Why: Hugging Face’s .map() calls this tokenizer on each batch behind the scenes. Essentially, for a batch of sentences, the tokenizer maps them to numbers.

Key Points:
We do truncation=True and max_length=128 or 256 for memory efficiency.
Remove any lingering empty lines if needed.

Code Snippet:
def tokenize_function(examples):
    return tokenizer(
        examples["text"], 
        truncation=True, 
        max_length=128
    )
    
## 3. Apply .map() to Create train_dataset & val_dataset
What: Convert your raw text lines into model-ready tokens. Don't worry about what tokens mean for now, we'll discuss this later. Might be a good idea to print these out to get a feel for what these are.

Why: This is the final step before training. We remove the original “text” column, leaving only tokenized forms.

train_dataset = train_data.map(tokenize_function, batched=True, remove_columns=["text"]) 
val_dataset   = val_data.map(tokenize_function,   batched=True, remove_columns=["text"])

Expected:

Each sample in train_dataset now has keys like input_ids and attention_mask.
Print train_dataset[0] to see the tokens if you wish.

## 4. (Optional) Shuffle or Subset
If the dataset is still large, you can do something like:
train_dataset = train_dataset.shuffle(seed=42).select(range(2000))
to keep training quick. That’s optional but recommended for demonstration.
What you should have by now is a script that loads the split dataset from Part A, tokenizes it, and stores the final train_dataset and val_dataset.

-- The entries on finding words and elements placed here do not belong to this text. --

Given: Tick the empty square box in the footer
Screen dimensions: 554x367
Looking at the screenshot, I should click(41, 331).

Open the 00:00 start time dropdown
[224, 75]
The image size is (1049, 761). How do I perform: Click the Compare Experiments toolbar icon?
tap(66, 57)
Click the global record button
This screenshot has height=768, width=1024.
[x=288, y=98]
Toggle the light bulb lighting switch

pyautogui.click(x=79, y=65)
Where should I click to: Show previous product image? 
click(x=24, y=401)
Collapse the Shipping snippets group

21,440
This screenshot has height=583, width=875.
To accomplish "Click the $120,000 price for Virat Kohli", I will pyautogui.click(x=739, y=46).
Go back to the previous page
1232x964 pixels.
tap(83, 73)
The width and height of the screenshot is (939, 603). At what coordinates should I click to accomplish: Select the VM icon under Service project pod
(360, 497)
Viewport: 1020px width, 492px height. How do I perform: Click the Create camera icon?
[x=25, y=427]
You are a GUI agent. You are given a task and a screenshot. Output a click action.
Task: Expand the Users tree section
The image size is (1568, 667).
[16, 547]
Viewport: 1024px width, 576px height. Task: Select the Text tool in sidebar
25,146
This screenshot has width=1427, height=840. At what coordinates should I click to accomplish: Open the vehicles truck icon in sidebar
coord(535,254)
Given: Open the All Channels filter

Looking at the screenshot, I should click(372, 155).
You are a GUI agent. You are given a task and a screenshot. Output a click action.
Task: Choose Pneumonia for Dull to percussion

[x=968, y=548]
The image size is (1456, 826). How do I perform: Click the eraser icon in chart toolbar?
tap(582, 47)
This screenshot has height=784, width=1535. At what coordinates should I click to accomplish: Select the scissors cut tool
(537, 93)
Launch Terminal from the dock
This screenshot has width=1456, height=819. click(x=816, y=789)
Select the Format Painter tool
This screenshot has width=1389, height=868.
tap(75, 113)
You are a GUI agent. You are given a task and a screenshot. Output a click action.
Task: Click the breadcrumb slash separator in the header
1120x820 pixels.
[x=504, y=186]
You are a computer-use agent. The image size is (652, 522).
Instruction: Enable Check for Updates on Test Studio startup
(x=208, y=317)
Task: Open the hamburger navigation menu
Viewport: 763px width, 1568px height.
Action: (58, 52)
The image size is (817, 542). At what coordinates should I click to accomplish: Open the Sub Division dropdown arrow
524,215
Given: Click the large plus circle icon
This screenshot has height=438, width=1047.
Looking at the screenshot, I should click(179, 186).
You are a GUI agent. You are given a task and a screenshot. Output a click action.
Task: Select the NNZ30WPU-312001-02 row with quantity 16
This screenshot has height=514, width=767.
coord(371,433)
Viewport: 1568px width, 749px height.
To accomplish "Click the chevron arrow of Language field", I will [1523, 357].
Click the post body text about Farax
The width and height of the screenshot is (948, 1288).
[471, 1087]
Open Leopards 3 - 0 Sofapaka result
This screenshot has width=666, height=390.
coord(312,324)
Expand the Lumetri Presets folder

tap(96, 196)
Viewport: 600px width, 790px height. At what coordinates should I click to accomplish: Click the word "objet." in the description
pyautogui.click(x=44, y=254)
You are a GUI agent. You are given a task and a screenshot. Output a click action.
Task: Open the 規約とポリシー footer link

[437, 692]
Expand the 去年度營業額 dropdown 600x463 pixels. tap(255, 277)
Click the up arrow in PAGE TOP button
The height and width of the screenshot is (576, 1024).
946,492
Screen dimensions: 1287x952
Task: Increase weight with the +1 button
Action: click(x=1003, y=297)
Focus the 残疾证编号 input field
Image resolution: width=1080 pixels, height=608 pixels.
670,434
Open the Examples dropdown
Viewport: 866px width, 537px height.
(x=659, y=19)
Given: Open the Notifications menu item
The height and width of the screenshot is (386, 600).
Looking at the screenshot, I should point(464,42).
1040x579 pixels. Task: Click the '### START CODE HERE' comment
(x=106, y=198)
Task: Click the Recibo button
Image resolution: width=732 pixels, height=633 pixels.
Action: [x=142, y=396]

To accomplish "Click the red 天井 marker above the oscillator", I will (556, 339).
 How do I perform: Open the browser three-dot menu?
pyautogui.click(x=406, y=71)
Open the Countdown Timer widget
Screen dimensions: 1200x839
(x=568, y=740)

Some extra tasks after the above is done (only attempt after the above is done!!! Make sure to push your changes!):

Chunking Variation for Part A
Instead of splitting just by \n, you might want to group lines into paragraphs or scenes if they’re dealing with Shakespeare.

Design a small function that merges, say, 5 lines at a time into a single example, then compare how it changes the dataset size (compared to when you're spliting on a new line).
Explore Tokenizer Settings in Part B

For instance, do you want to enable padding="max_length" vs. Padding="longest"? Read up on what this means in the docs. Don't worry if you don't understand everything here.
Print things out and investigate how that changes the shape of each batch.

Light Analysis Before Training (After Part B is done)
Look at average token length across examples or the distribution of line lengths in your dataset.
Make a small table showing % of lines that exceed the chosen max_length (i.e., how many get truncated). This will help us decide on what max_length to choose. Overall, you should make a function which takes in max_length and shows a % of lines that exceed the chosen max_length.